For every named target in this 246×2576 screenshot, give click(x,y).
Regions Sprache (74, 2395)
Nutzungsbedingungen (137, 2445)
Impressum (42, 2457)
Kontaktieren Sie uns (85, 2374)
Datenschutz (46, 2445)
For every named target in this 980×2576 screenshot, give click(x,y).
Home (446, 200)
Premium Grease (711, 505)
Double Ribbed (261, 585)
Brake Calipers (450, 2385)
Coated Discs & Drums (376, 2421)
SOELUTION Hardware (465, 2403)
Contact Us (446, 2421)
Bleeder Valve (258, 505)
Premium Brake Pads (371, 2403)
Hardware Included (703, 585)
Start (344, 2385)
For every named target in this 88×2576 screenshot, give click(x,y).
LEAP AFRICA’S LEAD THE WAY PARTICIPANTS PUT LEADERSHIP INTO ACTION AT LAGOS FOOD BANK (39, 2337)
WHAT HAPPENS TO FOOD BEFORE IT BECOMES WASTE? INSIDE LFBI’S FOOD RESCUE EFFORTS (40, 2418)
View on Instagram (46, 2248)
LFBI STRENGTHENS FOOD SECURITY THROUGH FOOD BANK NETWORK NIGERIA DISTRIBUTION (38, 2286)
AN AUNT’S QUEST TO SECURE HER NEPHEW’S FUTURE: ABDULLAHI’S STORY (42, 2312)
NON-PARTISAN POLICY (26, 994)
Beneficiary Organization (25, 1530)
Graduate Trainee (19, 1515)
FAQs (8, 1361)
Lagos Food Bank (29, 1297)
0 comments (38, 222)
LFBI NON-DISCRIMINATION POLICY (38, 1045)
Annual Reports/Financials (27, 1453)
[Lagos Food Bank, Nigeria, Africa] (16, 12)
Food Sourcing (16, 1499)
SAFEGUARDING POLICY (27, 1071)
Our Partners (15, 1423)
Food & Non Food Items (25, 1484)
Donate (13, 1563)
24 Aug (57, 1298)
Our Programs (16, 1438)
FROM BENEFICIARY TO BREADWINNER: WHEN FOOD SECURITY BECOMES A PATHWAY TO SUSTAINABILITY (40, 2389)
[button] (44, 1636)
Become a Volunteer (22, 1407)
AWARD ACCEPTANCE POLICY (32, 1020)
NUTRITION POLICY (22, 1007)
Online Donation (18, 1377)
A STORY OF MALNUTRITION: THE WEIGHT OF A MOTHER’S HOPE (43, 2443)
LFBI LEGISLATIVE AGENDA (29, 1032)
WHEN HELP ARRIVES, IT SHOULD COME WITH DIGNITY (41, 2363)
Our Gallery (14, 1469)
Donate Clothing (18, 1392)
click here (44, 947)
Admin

- - - - - - -

What is required — Please copy each line of the material that has the string "WHEN" somewhere in it.

Answer section —
FROM BENEFICIARY TO BREADWINNER: WHEN FOOD SECURITY BECOMES A PATHWAY TO SUSTAINABILITY (40, 2389)
WHEN HELP ARRIVES, IT SHOULD COME WITH DIGNITY (41, 2363)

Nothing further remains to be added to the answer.